Activity 1: In the article on universities reopening during COVID-19, what does UCU argue is the only way to prevent unnecessary deaths?
Activity 2: From the article on universities reopening during COVID-19, set down the part that opens with the words containing "Universities know they" and closes with "seminars and halls.".

Reading passage:
Universities know they will become infection hot-spots. But shutting before the government tells them to will leave them bankrupt.

Anon
10 September 2020, 3.05pm
Students will be instructed not to gather in groups bigger than six… apart from in seminars and halls.

As the COVID-19 rate soars, universities are due to welcome students back over the next few weeks. Boris Johnson has warned students not to gather in groups of more than six. This is good advice, with the slight problem that it won’t apply to either their seminar teaching or to those with whom they share their accommodation, which is where they will spend most of their time. Students and lecturers, and their respective unions NUS and UCU, are deeply worried that universities are unsafe, views that are supported by scientists from both the government’s own advisory group, SAGE, and scientists from Independent-Sage. UCU argue that teaching online is the only way to prevent unnecessary deaths. So what do universities themselves think?

The data:
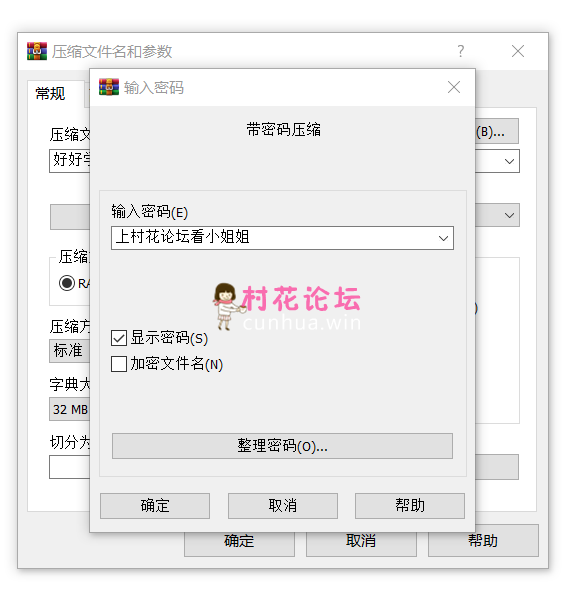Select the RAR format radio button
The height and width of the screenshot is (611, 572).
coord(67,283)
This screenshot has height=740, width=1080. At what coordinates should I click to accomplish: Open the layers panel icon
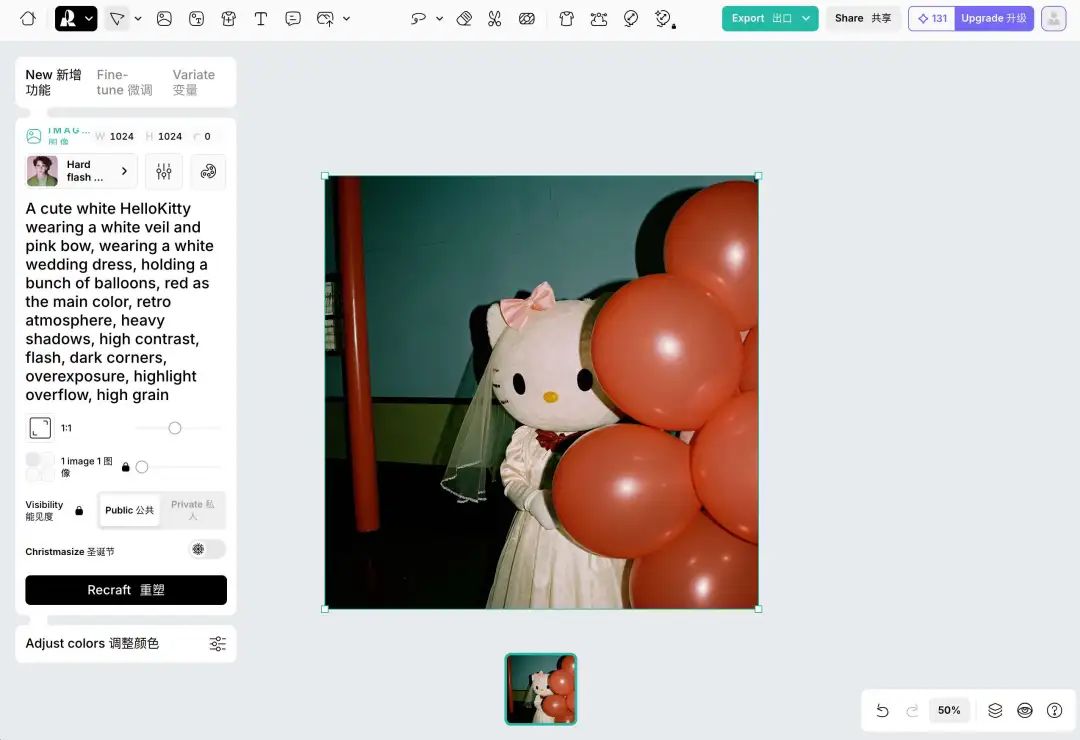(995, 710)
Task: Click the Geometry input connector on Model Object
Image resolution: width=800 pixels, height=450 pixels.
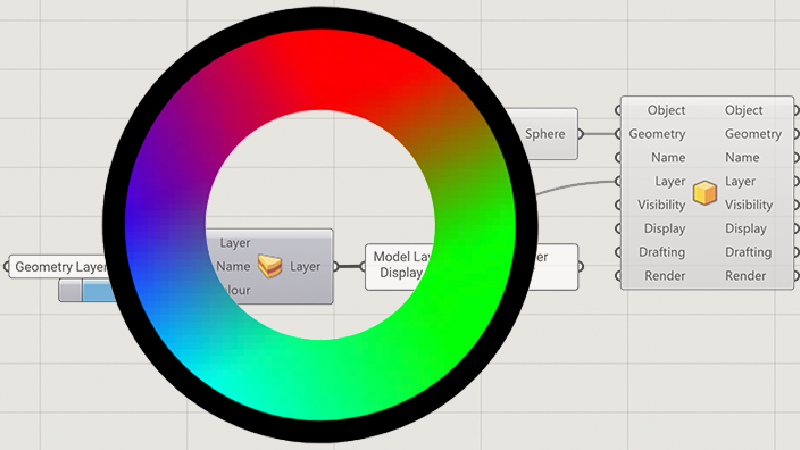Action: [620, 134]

Task solution 1: Teaching online.

Task solution 2:
Universities know they will become infection hot-spots. But shutting before the government tells them to will leave them bankrupt.

Anon
10 September 2020, 3.05pm
Students will be instructed not to gather in groups bigger than six… apart from in seminars and halls.